Yes, we get publicity for obscenities like SB 1070 (the "don't be brown on our ground" debacle) and this year's SB 1062 ("my right to be a bigot trumps your right to be gay") -- which, you'll recall, Gov. Jan Brewer's staff helped write and then she had to eat it in the middle of a shitstorm. Disasters always get the media coverage.
And disasters like that happen when your state legislature is gerrymandered to produce a body far to the right of the population. But also remember: Arizonans addressed this a few years ago by voting for an independent redistricting commission. It'll take a few elections to get rid of some powerful people, and Republicans are still filing lawsuits to challenge it, but change is under way.
Mother Mags also was correct in saying that many of our most bone-headed citizens moved here from other states -- we didn't always get the cream of the crop. You sent us your flotsam, so don't blame us when it smells!
I believe it was an editor at the Texas Observer who said decades ago that any thinking person who lives in Texas automatically has a love-hate relationship with the state.

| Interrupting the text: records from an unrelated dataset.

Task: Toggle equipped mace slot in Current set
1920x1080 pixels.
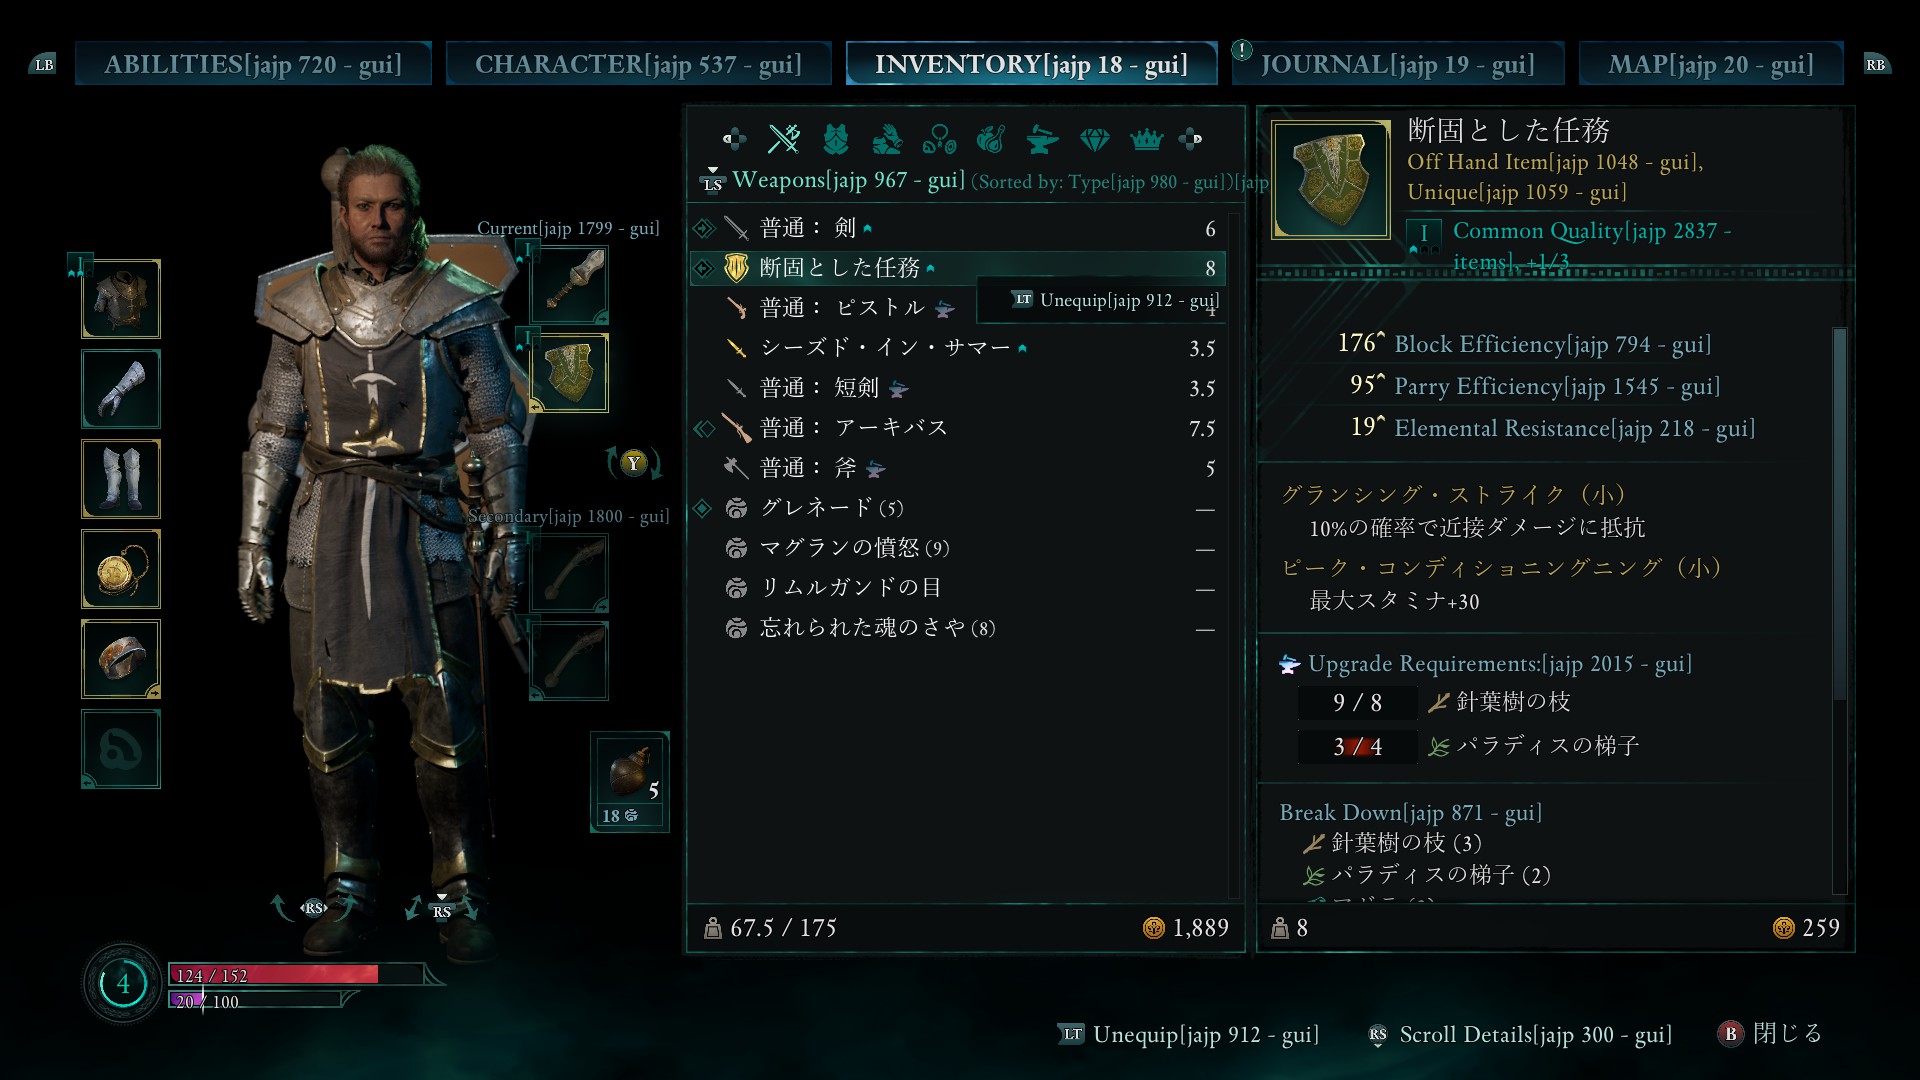Action: point(569,284)
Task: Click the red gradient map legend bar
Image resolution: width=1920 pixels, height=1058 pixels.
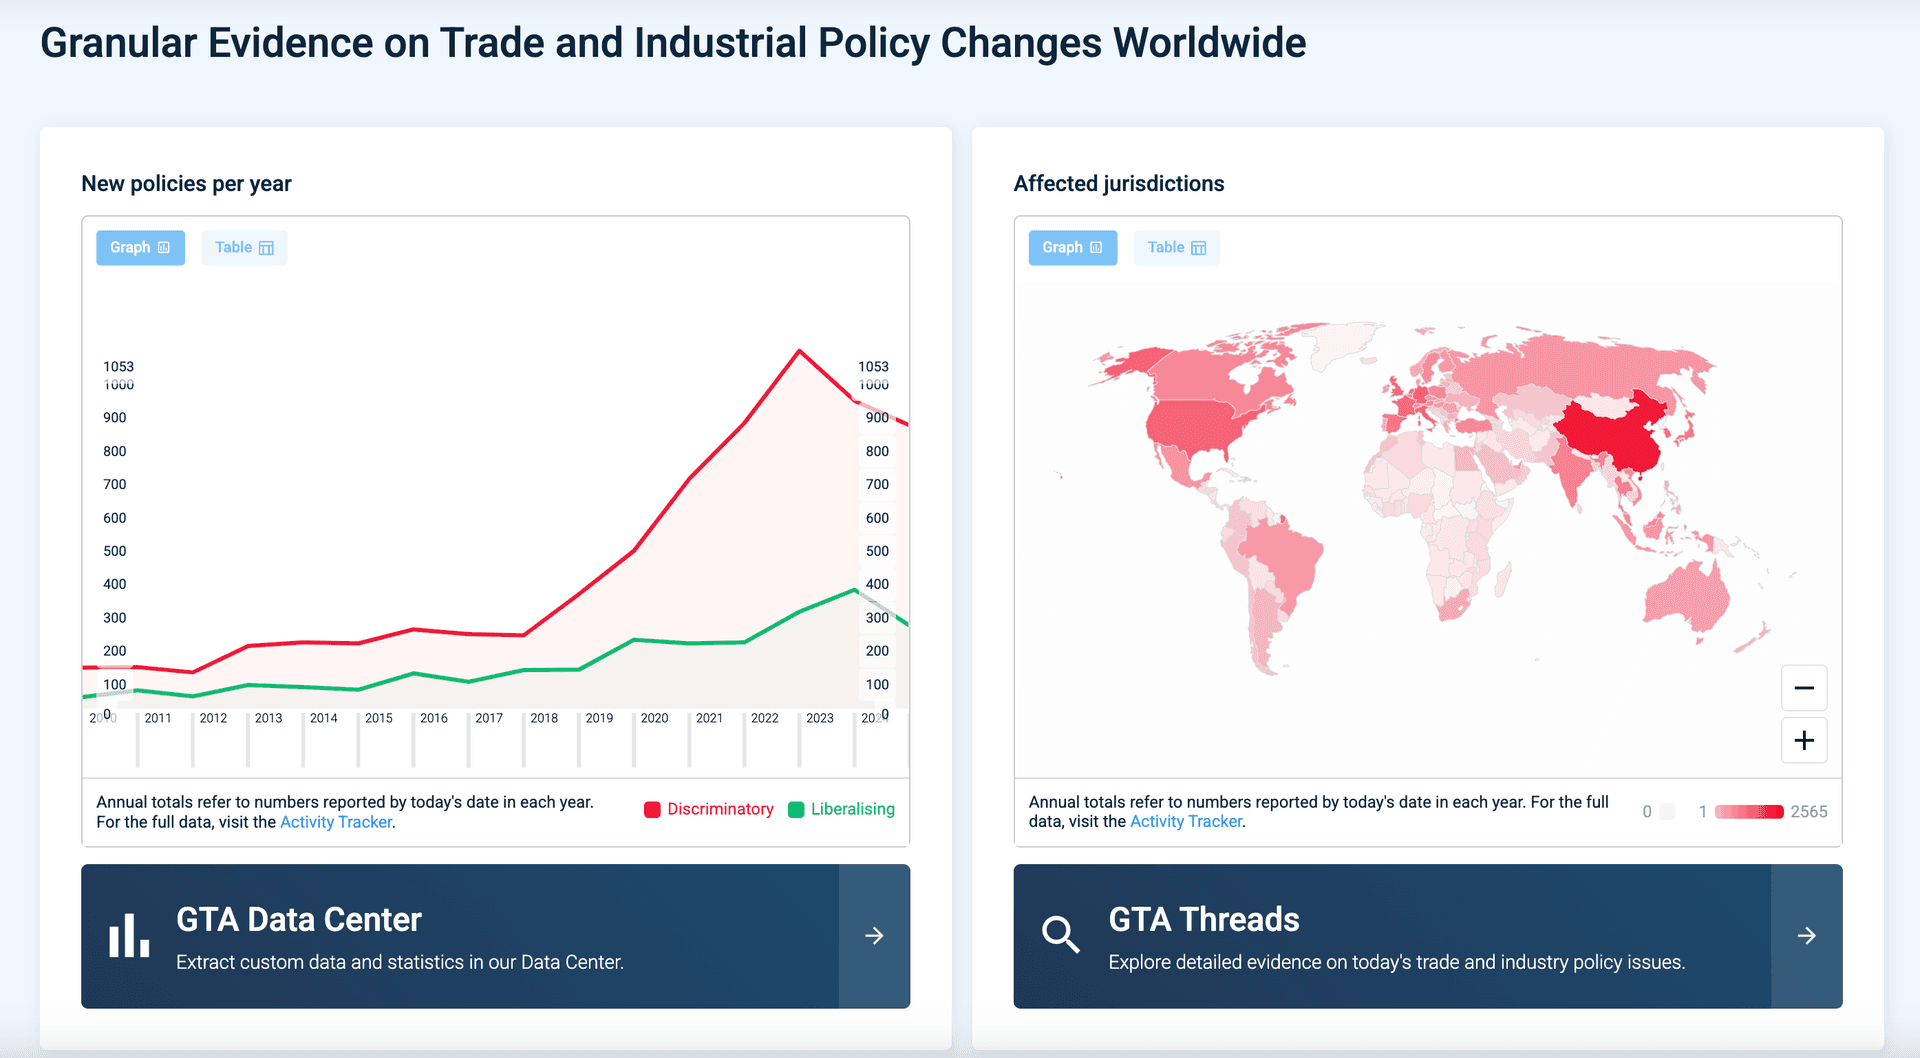Action: [x=1748, y=812]
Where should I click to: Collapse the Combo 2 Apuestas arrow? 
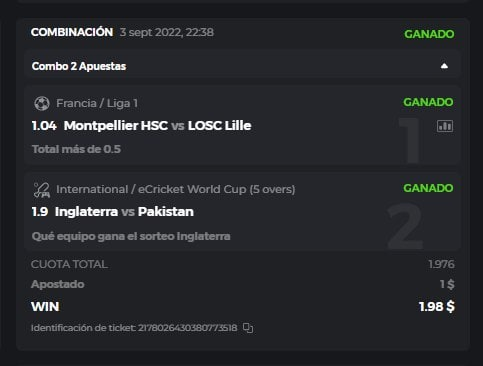coord(444,66)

Yes, we still have Sheriff Joe Arpaio (we've tried to get Massachusetts to take him back, but so far they're reluctant to cut a deal). Yes, we even still have Sheriff Paul Babeu, who built a career on immigrant-bashing while he was involved in a long-term same-sex relationship with an undocumented Mexican. (Babeu also came from Mass., now that I think about it ... )
We still have a lot of problems that need to be addressed, and the ones that require legislative action probably aren't going to be addressed any time soon.
Let the state without sin cast the first stone.